Hallo Axel erst Mal Glückwunsch zur Wahl deines Reisezieles.Wer ein Mal dort war kommt wieder !! Ich war bereits 1978 das erste mal auf den `Blumentöpfen im Atlantik´ und seit dem 10 Mal !! Es ist natürlich schade das du nicht auf die ´Großen´ gehen willst denn seit 1 Jahr ist nach fast 8 jähriger Pause der Blue Marlin in die Gewässer der Inseln zurückgekehrt die über viele Jahre weltweit eines der besten Fanggebiete für White +Blue Marlin waren.Melde dich mal per Mail bei mir damit ich dir am Telefon ausführlicher berichten kann.

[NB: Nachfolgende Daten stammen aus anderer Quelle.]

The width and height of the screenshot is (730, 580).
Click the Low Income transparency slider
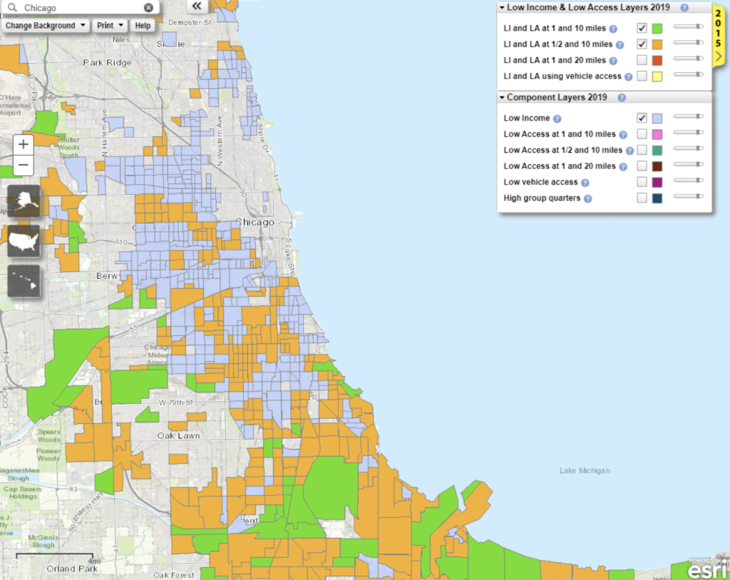689,116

                             Tight Lines             #h


----------



## wokm4n (30. April 2012)

*AW: Little Big Game auf den Azoren*

Hallo zusammen,
auch wenn der Trööt schon fast einen Bart hat... Hat denn jemand einen Tipp bezüglich eines heimischen Fischers/preiswerte Bootscharter (kein BigGame) auf Sao Miguel? Bin im August dort.
Grüße
woky


----------



## ullsok (4. Mai 2012)

*AW: Little Big Game auf den Azoren*

Ich war zwar selbst noch nicht dort aber hier etwas aus meiner Link-Sammlung:

http://www.faialterramar.net/

|wavey:


----------



## wokm4n (4. Mai 2012)

*AW: Little Big Game auf den Azoren*

Vielen Dank für den Link,
bin die Ferien leider nur auf Sao Miguel. Schade, hört sich nämlich interessant an.
Grüße woky


----------